When the guardrails held and the attack still worked

Asaf Saar June 30, 2026 9 min read

A real intrusion, captured in full, shows why trust cannot live inside the model that does the work.

A real attacker’s working directory and over 1,000 recovered AI agent sessions give us the clearest look yet at how AI-assisted intrusions actually work. The finding isn’t what the headlines claimed. Most of what we know about AI-assisted attacks is inference. We see the output and reason backward about how it was made. This time we do not have to. A compromised server was turned into a honeypot, and the attacker’s working directory was recovered intact, including more than a thousand full agent sessions: the prompts, the tools, the model’s own reasoning, and every refusal it raised along the way. The researchers at OALABS published the analysis.

Why AI lowers the attack skill floor (but that’s not the real risk)

The obvious takeaway is that AI lowers the skill floor. The attacker was not sophisticated. He framed vague goals, and the agent filled in the technical work: reconnaissance, exploit research, credential validation, data harvesting, and even the write-up. That is real, and it is worth saying once.
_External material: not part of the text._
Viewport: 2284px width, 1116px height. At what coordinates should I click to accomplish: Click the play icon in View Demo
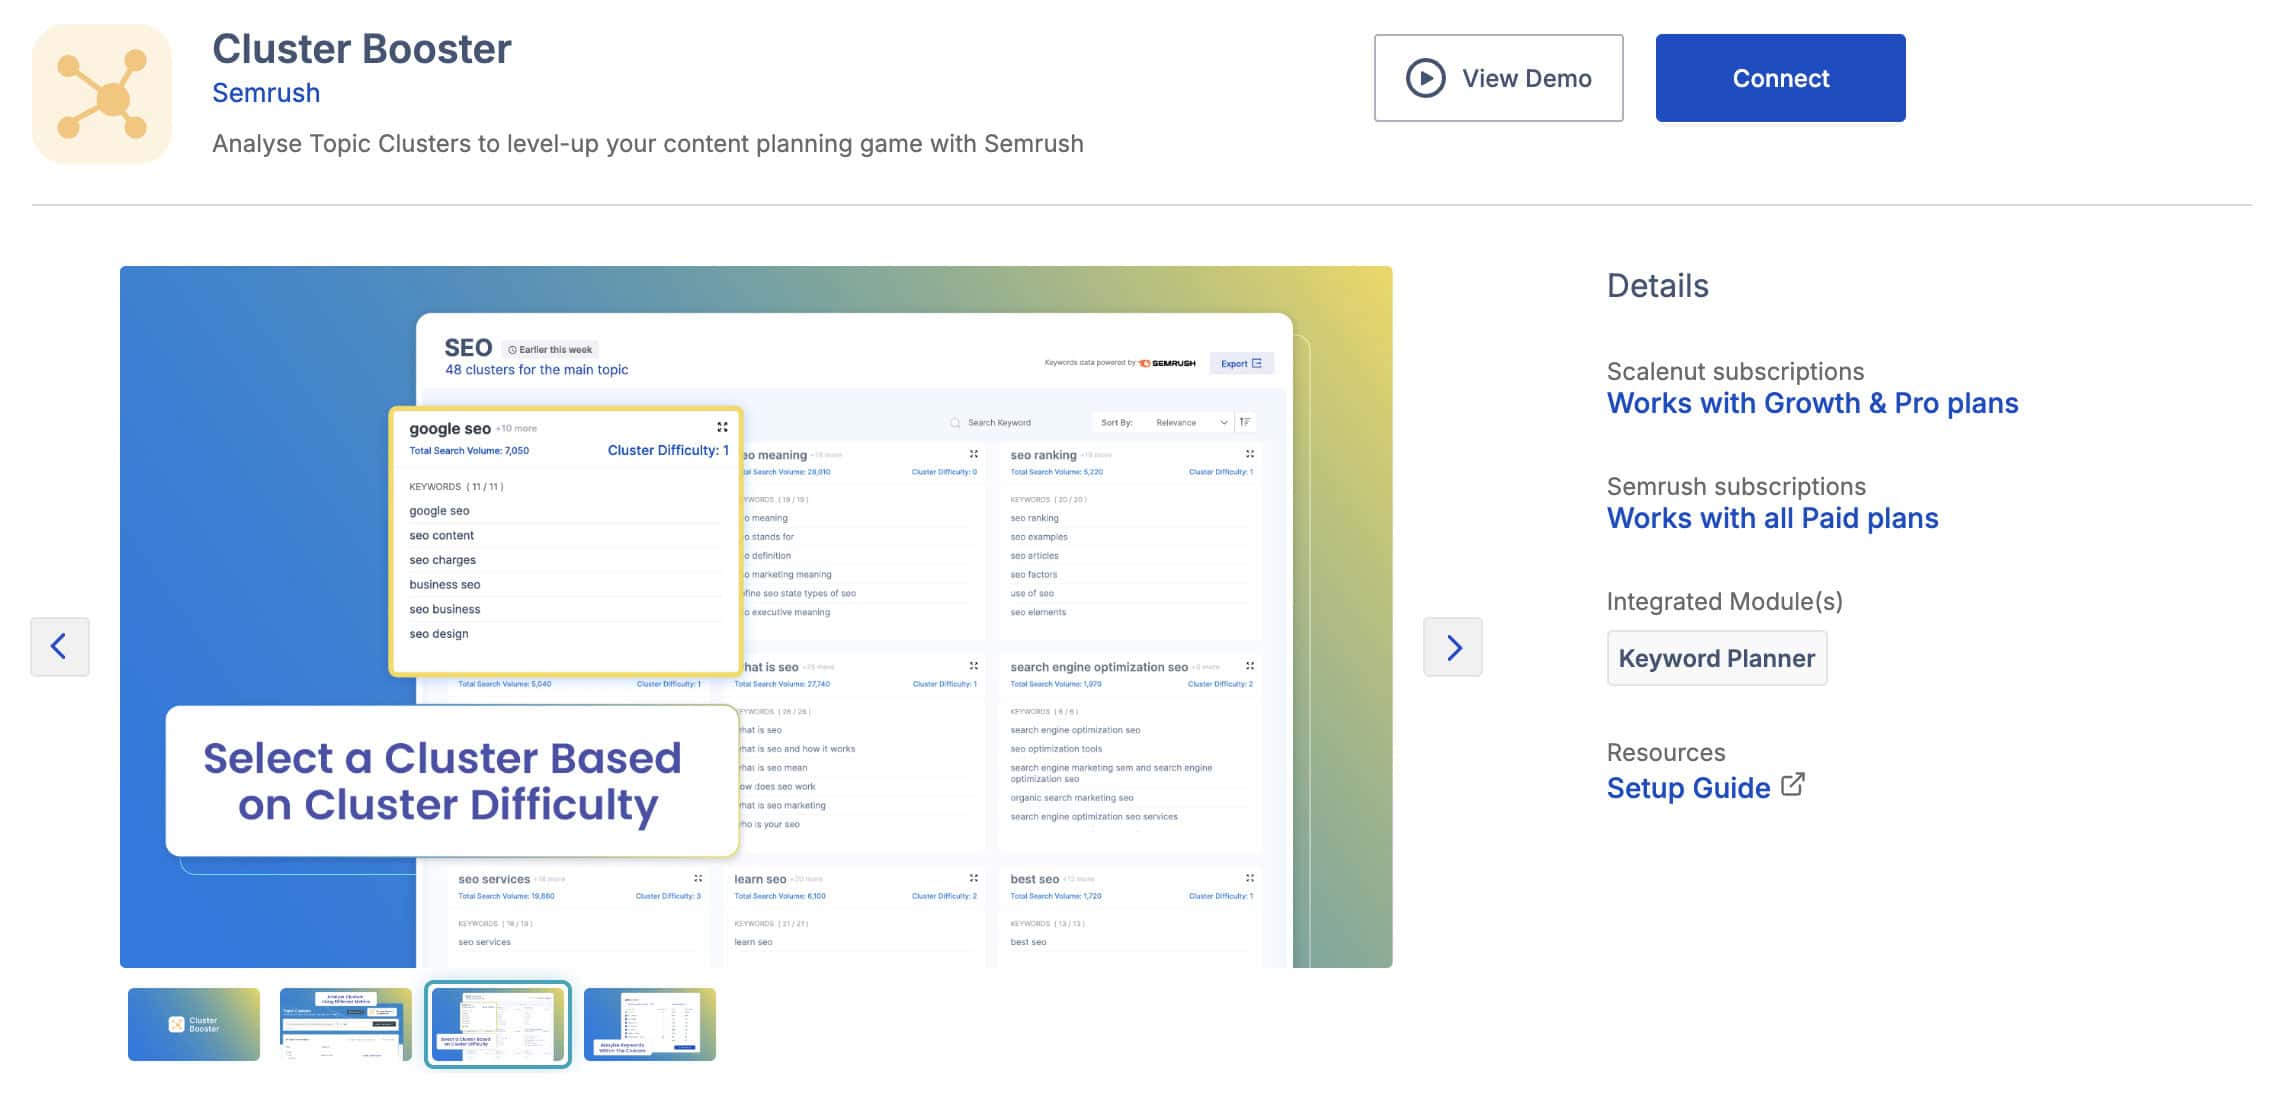[1425, 78]
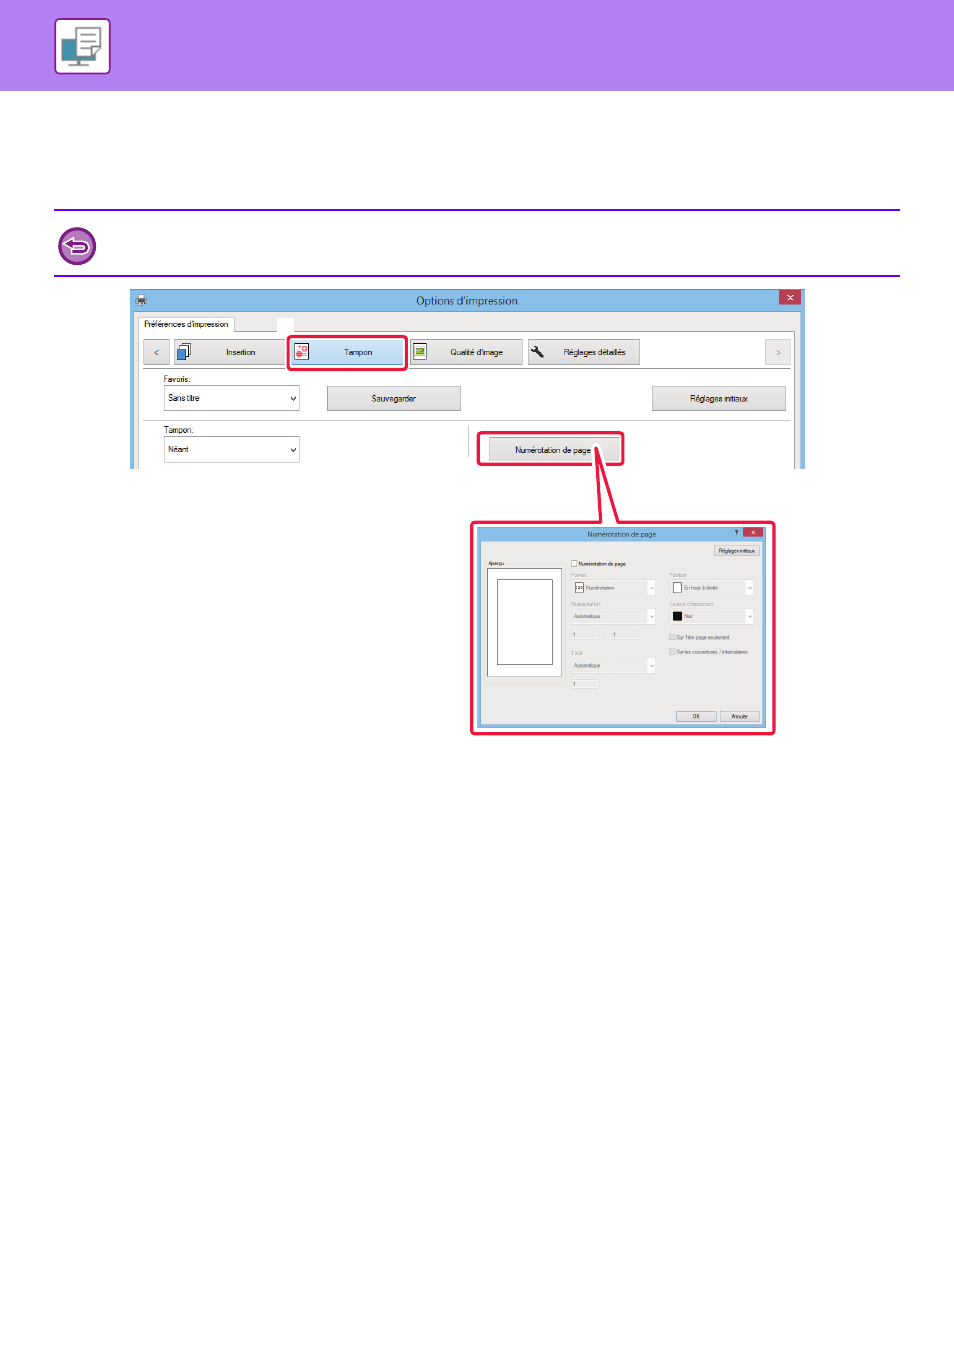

But it is also the reading that the researchers themselves push back on.

There is one detail that makes the point better than any argument. The safeguards never identified this attacker. His own carelessness did. One of the first things he had the agent do was polish his resume and build a job-application tool, and that resume carried his full name, location, and LinkedIn. He ran more than a thousand malicious sessions without the model flagging who he was, then unmasked himself by asking the same agent for help finding a job. The system that could not separate his intrusions from authorized work could not separate his crimes from his job hunt either, because from inside the conversation both read as ordinary requests.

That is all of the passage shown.